** Opening SUPPLIED DATA block **

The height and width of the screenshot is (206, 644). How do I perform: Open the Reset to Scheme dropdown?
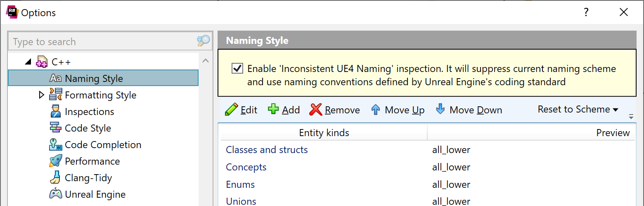[578, 110]
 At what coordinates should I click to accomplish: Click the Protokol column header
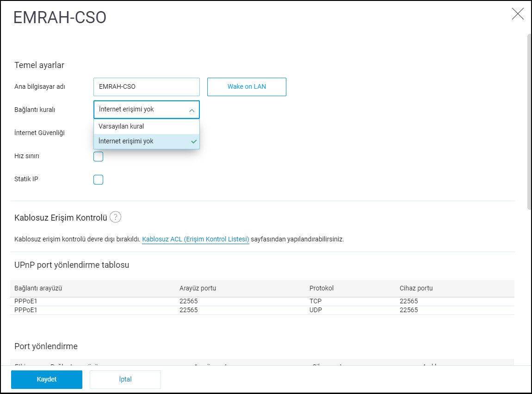tap(322, 288)
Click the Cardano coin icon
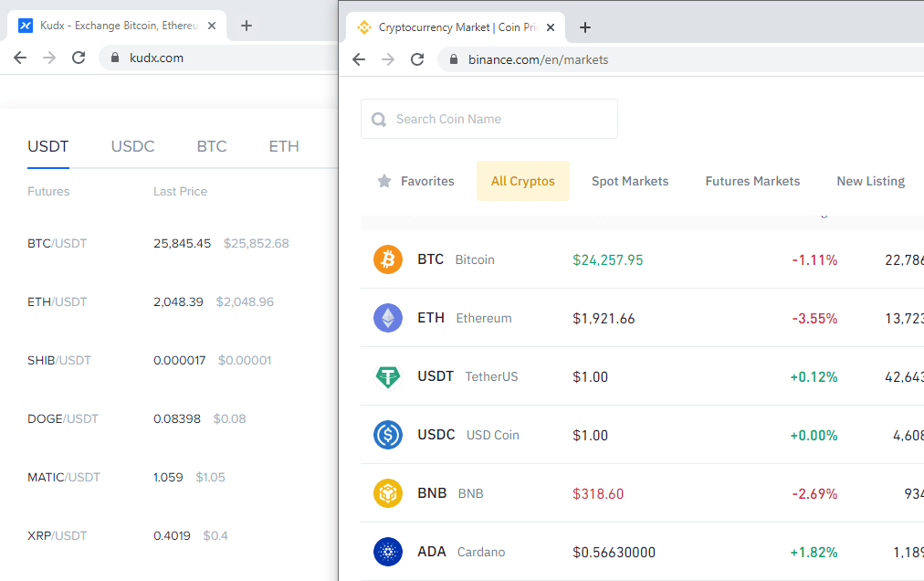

** Closing SUPPLIED DATA block **

### TASK INSTRUCTIONS
Write out the material exactly, excluding pictures.

### TASK RESULT
The height and width of the screenshot is (206, 644). How do I perform: Open the Reset to Scheme dropdown?
[578, 110]
 At what coordinates should I click to accomplish: Click the Protokol column header
tap(322, 288)
Click the Cardano coin icon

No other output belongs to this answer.